London OS Jam 11: Security

Thursday, January 15, 2009

The usual mixture of free pizza, beer and talks recently made for another smashing London Google Open Source Jam. The topic was Security, and the talks showed just how wide-ranging the subject is:

  • Ben LaurieCaja, a framework for running untrusted Javascript

  • Ben Smyth — Security protocols and how to express them, and why online voting could work

  • Jon Cowie — The Sysadmin view of Security: Virtual Machines, Ruby on Rails, packages and the complexities of auditing it all

  • Sam Mbale — Trust between users of applications on social networking sites

  • Douglas Squirrel — Real world PKI. A play in 3 acts. With props!

  • Glyn Wintle — Your personal data isn’t safe, and online voting can’t work

  • Gervase Markham — Phishing for profit and more profit

  • Joe Walnes — Cross site scripting and injection attacks

Each talk was limited to 5 minutes, with some trying to run longer — but we have a gong for such cases — and some running shorter. Questions are encouraged at the end of the talk, and in many cases lead to a discussion later. Of course, the talks were only part of the evening. Many impromptu discussions, not limited to Security, created debate on everything from Australian politics to mobile phones to automated testing.

We hope our guests found the evening as fun and informative as we did. If you are in or around London, you are welcome to join us for the next Open Source Jam. Keep your eye on our London OS Jam site for an announcement of the next Jam.

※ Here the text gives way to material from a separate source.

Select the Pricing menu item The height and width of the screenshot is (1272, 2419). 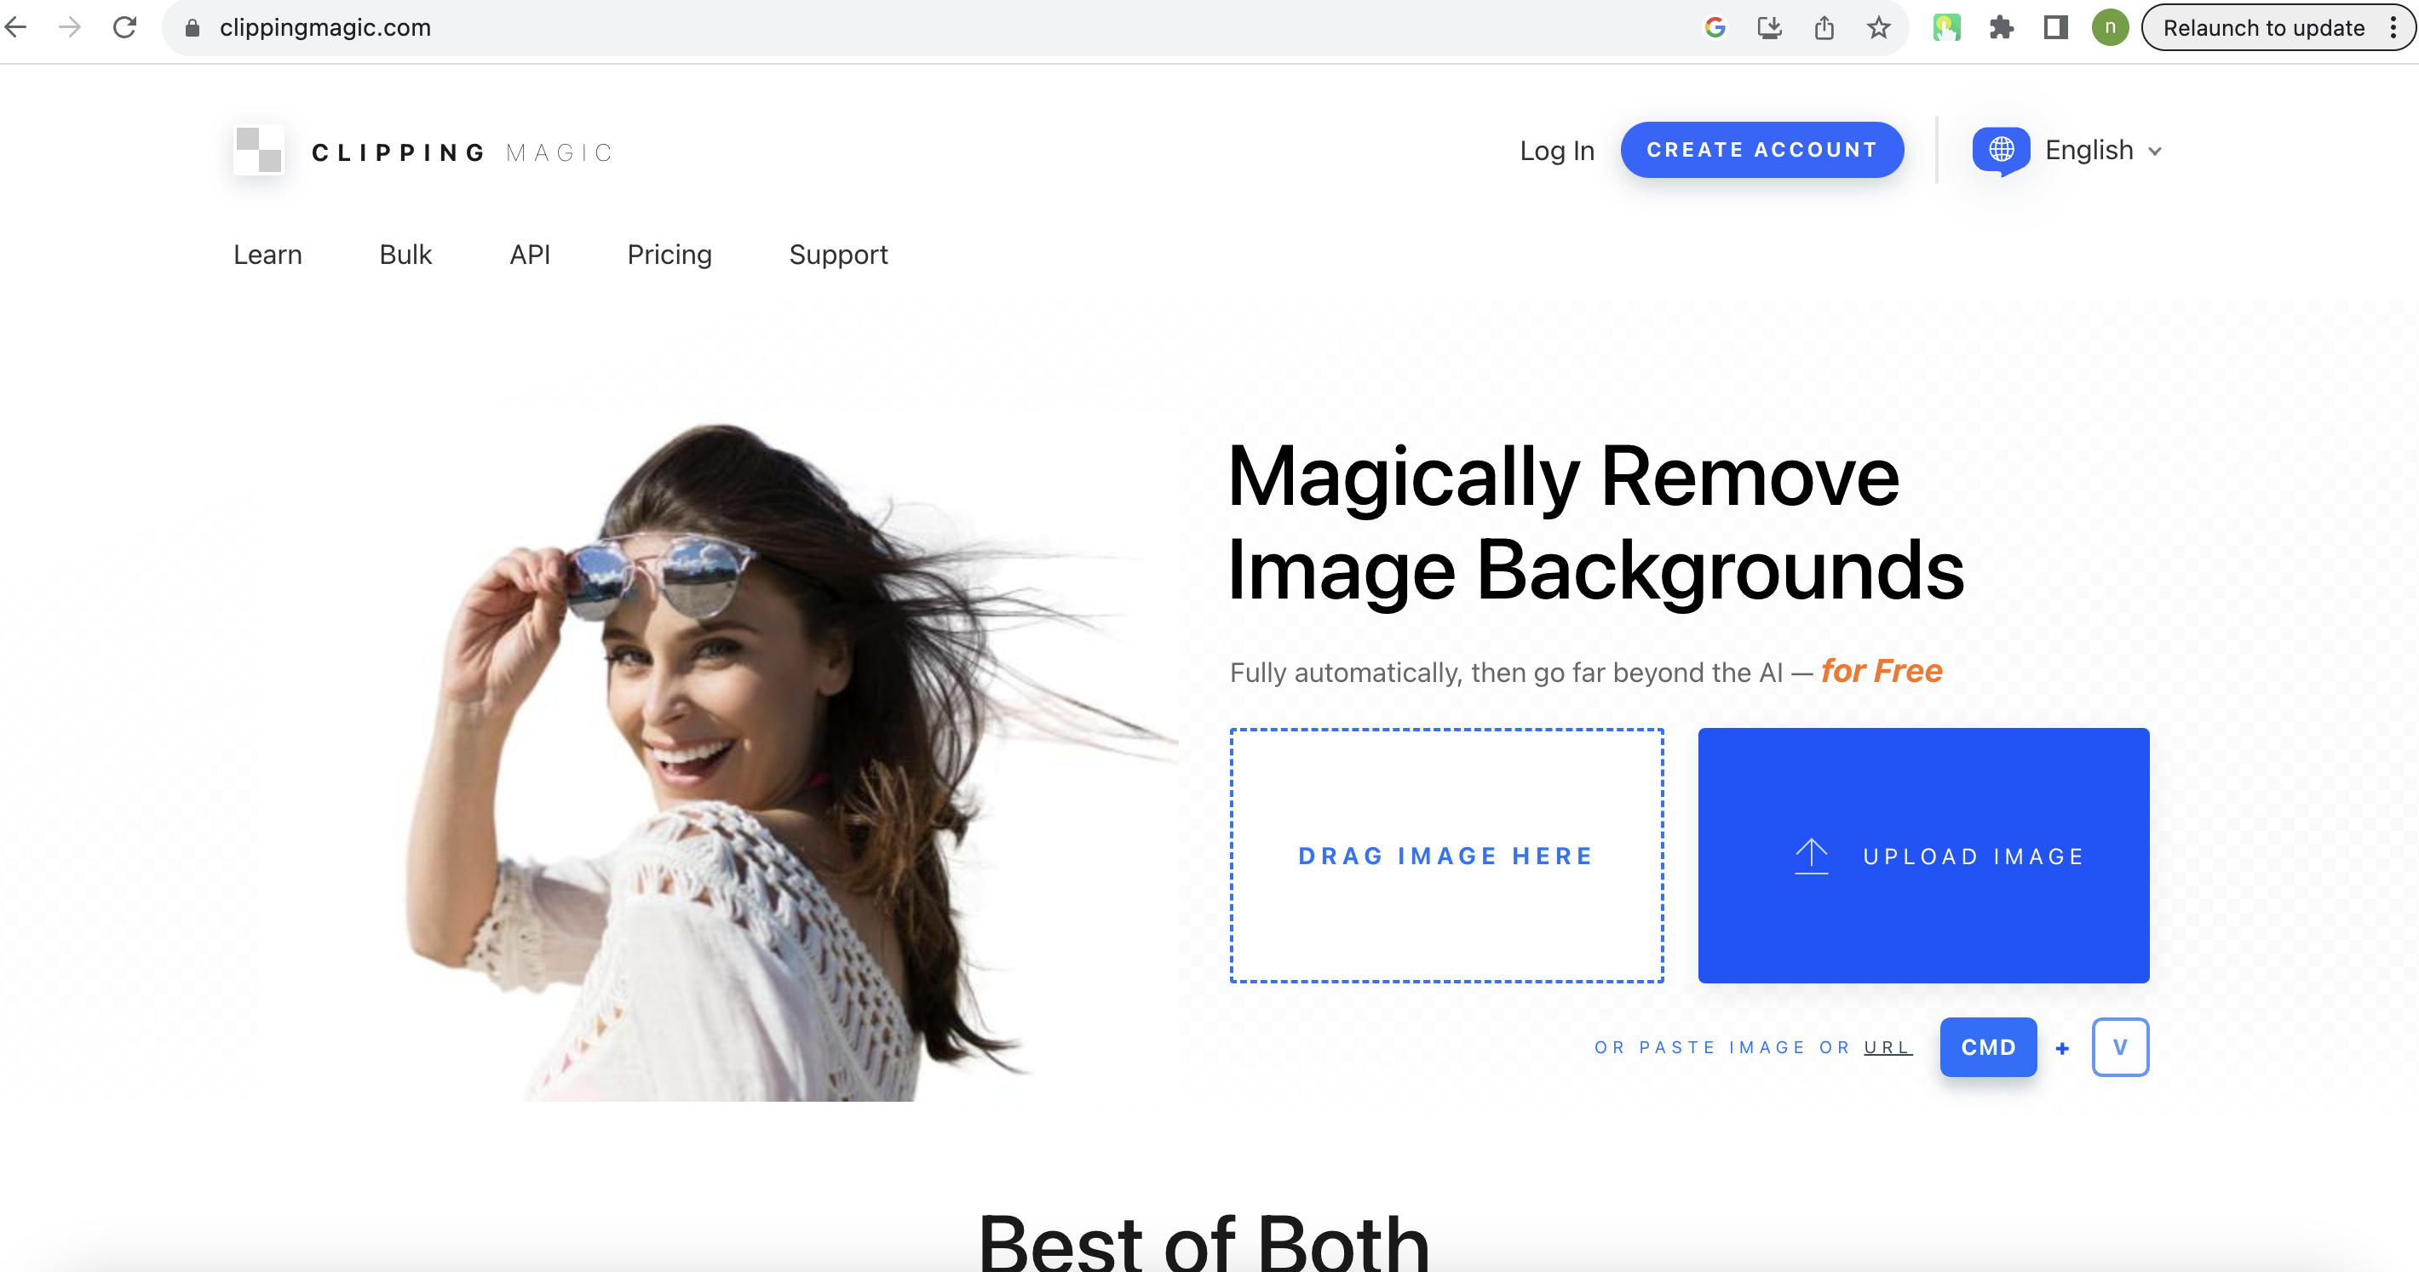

The Globus Alliance's First Google Summer of Code

Wednesday, January 14, 2009

The Globus Alliance is a community of organizations and individuals developing fundamental technologies behind the "Grid," which lets people share computing power, databases, instruments, and other on-line tools securely across corporate, institutional, and geographic boundaries without sacrificing local autonomy. Globus currently hosts more than 20 projects, actively developed by a community of more than 100 committers, and spanning a variety of technology concerns on grid systems.

This was the first year that we have participated in Google Summer of Code™ and, despite being total newbies, we were fortunate to be given ten students to mentor. Overall, we couldn't be happier with how the summer turned out. Eight of our students made it through the program and, three months after the end of Summer of Code, most of the code produced by these students has either made it into the official Globus code repository or is in the process of being added. Most of the mentors feel that their students have become a part of the Globus community thanks to their participation in the program. One of our students has already been voted in as a Globus committer (Globus uses an open and meritocratic governance model — similar to Apache Jakarta's — where new committers are voted into projects based on their work).

Through their projects, our students addressed a variety of specific issues and needs across multiple fields, ranging from grid security to virtual machines. More specifically:

The Portal-based User Registration Service (PURSe) is a set of tools and Java APIs, developed for constructing portal-based systems that automate user registration, the creation of PKI credentials, and subsequent credential management. A typical PURSe-based portal allows users to register via a Web page and then use a username and password to obtain X.509 proxy certificates. Mehran Ahsant, mentored by Rachana Ananthakrishnan, developed a standalone Credential Translation Service (CTS), integrated with PURSe, to provide grid users with other formats of security credentials such as SAML assertions and X.509 certificates. The CTS is a standalone WS-Trust security token web service, capable of issuing security tokens as defined by the WS-Trust specification and translating tokens into another format when a token is not in a format or syntax understandable by the recipient.

The Virtual Workspace Service, one of several services that make up the Globus Nimbus cloud toolkit, was only capable of using Xen as a virtualization backend. Michael Fenn, mentored by Kate Keahey, set things straight by refactoring the existing code to allow multiple backends, and implementing a KVM backend.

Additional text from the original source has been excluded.